Creating a New Schedule¶
Navigate to the Scheduler page and click the Create button in the left pane to create a schedule.
Press Ctrl + / to see the list of available keyboard shortcuts. See Using Keyboard Shortcuts for more information.
The schedule fields are displayed that contains General Tab, a query composer, Macros, Schedule, and Notifications.
Perform the following steps to create a schedule:
- Setting Parameters in the General Tab
- Adding a Query in Query Composer
- Adding Macros
- Setting Schedule Parameters
- Setting Notifications
There is a rerun limit for schedule reruns to be processed concurrently at a given point of time. Understanding the Qubole Scheduler Concepts provides more information.
Setting Parameters in the General Tab¶
The General tab is as shown in the following figure.
In General Tab:
Enter a name in the Schedule Name* text field. This field is optional. If it is left blank, a system-generated ID is set as the schedule name.

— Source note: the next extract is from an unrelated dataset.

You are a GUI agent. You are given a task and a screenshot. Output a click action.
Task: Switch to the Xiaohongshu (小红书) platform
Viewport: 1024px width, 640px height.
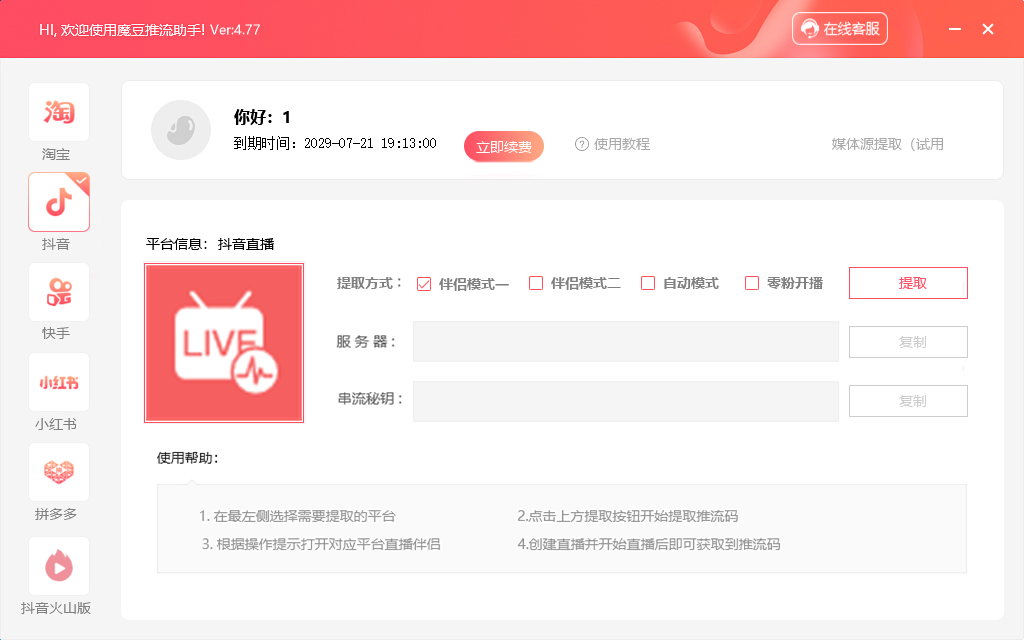tap(59, 382)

In the Tags text field, add one or a maximum of six tags to group commands together. Tags help in identifying commands. Each tag can contain a maximum of 20 characters. It is an optional field. To add a tag, follow these steps:
In the Tags field, add a tag as shown below.

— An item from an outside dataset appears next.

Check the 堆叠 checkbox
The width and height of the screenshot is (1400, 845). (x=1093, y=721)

After adding a tag, press Enter and you can see the tag being added as shown below.
Similarly, you can add additional tags (total number of tags must be 6). You can add tags in a new schedule and in an existing schedule by editing it.
Adding a Query in Query Composer¶
To add a query, perform these steps:
Select a query type from the drop-down list. If there is any sub option for query type, select it.
Select a cluster on which you want to run the query.
Select the number of command retries from the Retry drop-down list. This option is available for almost all the command types (except Db Query, Redshift Query, Refresh Table, and Workflow). But Retry is available on subcommand level under the Workflow command.
Configuring retry initiates a blind retry of the command. This may lead to data corruption if the command execution fails and writes partial data. For example, a retry of failed
INSERT INTOquery can lead to data corruption.
- Select the duration from the Delay (mins.) drop-down list to specify the time interval between the retries when a job fails.
- Type the query in the text field.
See Creating a Spark Schedule for more information on how to create a Spark schedule and also schedule running a Spark notebook.
If you have used macros in the query, click the + button available in the Macros field. Else, proceed to the next step. After you click the + button, the macros are displayed as shown in the following figure.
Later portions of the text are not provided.